L’Expert avait publié pas moins de deux articles sur le futur des centres d’appels en Tunisie à la lumière de la nouvelle règlementation française. En effet, la loi française du 30 juin 2025 sur le démarchage téléphonique entre en vigueur à partir du 11 août 2026. Selon cette loi tout démarchage non sollicité sera interdit, et ce, quel que soit le secteur. Cela signifie concrètement que les consommateurs ne pourront plus être démarchés, sauf s’ils ont donné explicitement leur consentement ou lorsque l’appel porte sur un contrat en cours.
Le secteur des centres d’appels en Tunisie est très important et occupe une place importante dans le marché de l’emploi depuis plus de 30 ans. Le secteur compte pas moins de 350 centres actifs employant 25000 personnes avec 20.000 positions et un chiffre d’affaire annule de 300 millions d’euros. Plus de 80% des emplois concernent des diplômés du supérieur. La majorité des donneurs d’ordre pour le marché tunisien sont français, et en deuxième position les italiens.
Plusieurs grands acteurs internationaux se sont déjà installés chez nous tel que le géant français Teleperformance, l’américain Concentrix, ou Nexus Contact Center. Rien que pour la société Teleprformance présente en Tunisie depuis 2000, elle emploie plus de 7500 personnes à Charguia 2, Montplaisir, Kram, Ben Arous et Sousse.
L’entrée en vigueur de la loi française pourrait déstabiliser un secteur déjà fragilisé par le recours de plus en plus excessifs à l’IA et au Chtabot. Si aucune mesure de soutien ou d’adaptation n’est pas prise dans les prochains mois, le secteur risque de disparaitre avec à la clé des milliers de postes d’emplois qui vont s’évaporer.
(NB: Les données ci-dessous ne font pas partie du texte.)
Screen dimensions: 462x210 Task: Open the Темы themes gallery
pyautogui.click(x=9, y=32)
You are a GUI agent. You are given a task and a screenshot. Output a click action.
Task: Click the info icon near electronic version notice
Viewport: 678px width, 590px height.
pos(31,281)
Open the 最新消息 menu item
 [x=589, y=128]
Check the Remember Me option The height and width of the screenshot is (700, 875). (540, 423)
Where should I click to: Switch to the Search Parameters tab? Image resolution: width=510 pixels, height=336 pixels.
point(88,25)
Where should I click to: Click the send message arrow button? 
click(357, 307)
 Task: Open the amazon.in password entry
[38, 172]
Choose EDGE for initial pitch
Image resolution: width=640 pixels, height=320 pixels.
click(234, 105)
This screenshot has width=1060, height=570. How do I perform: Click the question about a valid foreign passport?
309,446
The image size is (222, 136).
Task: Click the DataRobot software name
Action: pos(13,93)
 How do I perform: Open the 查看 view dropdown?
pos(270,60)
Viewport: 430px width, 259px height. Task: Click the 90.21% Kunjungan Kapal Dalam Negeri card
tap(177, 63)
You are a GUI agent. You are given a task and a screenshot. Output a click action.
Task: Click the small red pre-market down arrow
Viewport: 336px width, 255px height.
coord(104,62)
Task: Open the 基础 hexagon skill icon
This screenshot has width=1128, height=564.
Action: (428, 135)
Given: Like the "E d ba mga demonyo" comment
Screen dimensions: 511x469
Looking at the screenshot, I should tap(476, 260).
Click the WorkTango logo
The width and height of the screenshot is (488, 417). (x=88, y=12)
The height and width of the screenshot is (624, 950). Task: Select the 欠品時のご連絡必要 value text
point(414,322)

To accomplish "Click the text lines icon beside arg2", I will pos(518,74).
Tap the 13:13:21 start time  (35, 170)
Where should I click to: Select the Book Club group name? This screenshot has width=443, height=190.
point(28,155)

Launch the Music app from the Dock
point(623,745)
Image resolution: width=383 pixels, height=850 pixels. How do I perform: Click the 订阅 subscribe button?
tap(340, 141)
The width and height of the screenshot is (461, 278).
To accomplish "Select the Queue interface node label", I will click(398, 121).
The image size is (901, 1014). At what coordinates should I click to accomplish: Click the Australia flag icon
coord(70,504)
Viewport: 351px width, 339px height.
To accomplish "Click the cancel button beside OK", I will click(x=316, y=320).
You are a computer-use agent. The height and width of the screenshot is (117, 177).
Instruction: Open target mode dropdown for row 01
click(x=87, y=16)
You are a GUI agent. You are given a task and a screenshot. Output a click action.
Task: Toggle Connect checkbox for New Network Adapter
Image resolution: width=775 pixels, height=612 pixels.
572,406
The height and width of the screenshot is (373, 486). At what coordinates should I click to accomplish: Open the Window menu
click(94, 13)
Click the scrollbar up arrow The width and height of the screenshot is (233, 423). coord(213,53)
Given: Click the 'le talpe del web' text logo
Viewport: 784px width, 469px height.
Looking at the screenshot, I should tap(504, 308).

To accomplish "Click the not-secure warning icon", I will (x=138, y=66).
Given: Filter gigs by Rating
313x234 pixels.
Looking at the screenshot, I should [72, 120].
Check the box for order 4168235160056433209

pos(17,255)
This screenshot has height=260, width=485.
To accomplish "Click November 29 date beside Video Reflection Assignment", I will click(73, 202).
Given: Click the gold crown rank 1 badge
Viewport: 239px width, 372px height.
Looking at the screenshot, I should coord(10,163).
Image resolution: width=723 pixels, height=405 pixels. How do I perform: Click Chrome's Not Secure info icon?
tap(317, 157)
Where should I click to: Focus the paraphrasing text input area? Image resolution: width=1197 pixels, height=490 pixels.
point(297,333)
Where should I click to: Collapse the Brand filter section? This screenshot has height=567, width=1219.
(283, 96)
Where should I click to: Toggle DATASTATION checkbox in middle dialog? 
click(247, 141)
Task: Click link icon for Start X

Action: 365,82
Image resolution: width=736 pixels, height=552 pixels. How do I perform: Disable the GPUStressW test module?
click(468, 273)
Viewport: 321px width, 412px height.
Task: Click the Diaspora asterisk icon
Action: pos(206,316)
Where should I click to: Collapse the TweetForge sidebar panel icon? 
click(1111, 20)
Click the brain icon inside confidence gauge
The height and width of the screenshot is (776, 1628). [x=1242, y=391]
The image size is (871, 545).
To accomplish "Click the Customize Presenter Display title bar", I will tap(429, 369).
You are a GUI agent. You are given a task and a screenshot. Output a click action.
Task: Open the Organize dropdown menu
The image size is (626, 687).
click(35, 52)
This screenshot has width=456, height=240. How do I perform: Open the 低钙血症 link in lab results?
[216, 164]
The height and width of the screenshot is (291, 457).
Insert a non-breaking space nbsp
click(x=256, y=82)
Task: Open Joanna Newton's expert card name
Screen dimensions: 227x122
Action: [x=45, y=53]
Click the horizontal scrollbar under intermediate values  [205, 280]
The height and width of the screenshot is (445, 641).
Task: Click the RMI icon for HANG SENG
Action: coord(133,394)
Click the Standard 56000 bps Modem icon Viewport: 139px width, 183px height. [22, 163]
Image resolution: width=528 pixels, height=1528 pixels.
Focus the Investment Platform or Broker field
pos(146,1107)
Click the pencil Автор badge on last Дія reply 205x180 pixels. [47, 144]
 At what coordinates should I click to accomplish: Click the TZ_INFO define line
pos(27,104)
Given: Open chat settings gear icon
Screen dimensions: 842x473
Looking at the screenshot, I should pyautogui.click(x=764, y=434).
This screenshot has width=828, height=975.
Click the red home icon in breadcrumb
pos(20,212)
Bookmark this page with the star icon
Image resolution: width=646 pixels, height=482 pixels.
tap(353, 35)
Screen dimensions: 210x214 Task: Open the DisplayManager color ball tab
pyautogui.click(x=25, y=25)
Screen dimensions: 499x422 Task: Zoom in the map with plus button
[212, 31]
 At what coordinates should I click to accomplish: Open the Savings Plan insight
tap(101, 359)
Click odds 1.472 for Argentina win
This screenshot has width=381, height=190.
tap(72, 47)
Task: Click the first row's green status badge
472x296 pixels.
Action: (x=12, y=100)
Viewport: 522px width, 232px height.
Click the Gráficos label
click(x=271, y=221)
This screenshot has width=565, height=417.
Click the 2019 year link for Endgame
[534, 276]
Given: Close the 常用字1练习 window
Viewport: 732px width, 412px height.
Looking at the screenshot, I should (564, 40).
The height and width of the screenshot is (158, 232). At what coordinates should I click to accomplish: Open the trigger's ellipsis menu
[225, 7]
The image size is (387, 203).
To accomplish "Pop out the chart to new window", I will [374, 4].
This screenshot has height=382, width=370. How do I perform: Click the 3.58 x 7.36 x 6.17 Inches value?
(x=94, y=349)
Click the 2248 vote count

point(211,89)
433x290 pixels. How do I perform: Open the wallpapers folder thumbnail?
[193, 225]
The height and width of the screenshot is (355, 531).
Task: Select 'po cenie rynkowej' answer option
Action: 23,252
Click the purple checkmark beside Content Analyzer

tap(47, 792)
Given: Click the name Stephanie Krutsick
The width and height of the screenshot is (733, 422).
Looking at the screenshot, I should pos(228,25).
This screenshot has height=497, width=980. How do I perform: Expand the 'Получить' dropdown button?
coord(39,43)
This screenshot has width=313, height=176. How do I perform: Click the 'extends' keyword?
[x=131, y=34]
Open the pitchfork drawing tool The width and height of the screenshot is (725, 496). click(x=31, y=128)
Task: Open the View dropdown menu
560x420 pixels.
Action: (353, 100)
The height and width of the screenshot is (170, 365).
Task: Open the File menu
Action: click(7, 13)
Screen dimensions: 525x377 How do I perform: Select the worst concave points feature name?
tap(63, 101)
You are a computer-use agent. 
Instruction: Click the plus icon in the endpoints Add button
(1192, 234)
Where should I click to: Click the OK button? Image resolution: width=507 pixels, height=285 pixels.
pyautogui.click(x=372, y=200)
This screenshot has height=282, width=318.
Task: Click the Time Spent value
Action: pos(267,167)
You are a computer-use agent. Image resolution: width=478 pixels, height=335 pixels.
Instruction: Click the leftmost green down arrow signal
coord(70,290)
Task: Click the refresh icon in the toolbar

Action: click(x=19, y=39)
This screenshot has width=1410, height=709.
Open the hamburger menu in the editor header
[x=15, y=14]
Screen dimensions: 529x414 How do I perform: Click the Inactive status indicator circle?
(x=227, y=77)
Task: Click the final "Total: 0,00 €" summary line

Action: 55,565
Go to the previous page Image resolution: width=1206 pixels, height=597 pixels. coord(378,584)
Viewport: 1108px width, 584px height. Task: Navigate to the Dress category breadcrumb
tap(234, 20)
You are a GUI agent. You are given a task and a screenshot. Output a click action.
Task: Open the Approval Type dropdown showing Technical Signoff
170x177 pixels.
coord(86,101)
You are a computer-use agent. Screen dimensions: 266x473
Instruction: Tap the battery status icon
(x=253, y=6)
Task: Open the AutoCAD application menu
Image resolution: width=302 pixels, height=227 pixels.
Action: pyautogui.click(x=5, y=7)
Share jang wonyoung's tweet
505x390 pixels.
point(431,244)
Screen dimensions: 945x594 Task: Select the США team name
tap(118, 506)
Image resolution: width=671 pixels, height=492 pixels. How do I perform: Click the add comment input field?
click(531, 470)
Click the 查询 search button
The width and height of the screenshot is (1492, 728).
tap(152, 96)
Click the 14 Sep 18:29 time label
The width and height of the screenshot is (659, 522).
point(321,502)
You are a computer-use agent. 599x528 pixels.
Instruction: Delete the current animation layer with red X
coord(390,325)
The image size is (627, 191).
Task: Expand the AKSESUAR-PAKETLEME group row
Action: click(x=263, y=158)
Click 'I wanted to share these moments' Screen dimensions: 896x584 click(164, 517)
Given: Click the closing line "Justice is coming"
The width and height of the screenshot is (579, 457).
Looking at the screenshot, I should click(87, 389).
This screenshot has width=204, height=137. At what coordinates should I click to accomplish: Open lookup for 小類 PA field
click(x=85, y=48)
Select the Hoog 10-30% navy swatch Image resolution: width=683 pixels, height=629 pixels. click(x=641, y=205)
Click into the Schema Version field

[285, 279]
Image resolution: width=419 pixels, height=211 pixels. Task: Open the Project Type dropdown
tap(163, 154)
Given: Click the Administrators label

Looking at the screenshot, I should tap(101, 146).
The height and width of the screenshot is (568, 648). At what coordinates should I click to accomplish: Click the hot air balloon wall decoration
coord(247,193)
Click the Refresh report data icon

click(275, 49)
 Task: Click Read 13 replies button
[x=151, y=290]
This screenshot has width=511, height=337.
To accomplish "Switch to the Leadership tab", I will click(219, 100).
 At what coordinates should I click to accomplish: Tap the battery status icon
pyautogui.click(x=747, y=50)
Le gouvernement, et principalement le ministère des technologies, doit anticiper ce virage important et mettre en place une stratégie de sauvetage ou de changement de cap. Des solutions existent certainement. Les centres d’appels sont appelés à diversifier les marchés en s’orientant vers le marché Espagnol ou l’Allemand, et même américain.
Ces centres, principalement ceux qui sont dans la relation client et le démarchage, doivent aussi migrer vers des spécialités à haute valeur ajoutée tel que l’assistance technique à distance ou les secteur des études et sondages d’opinions.
Le gouvernement de sont côté doit penser à offrir des formations de reconversion pour ceux qui vont se trouver au chômage à cause de cette nouvelle loi.
Gouverner, c’est « anticiper ». On doit prendre les décisions adéquates tant qu’il est temps.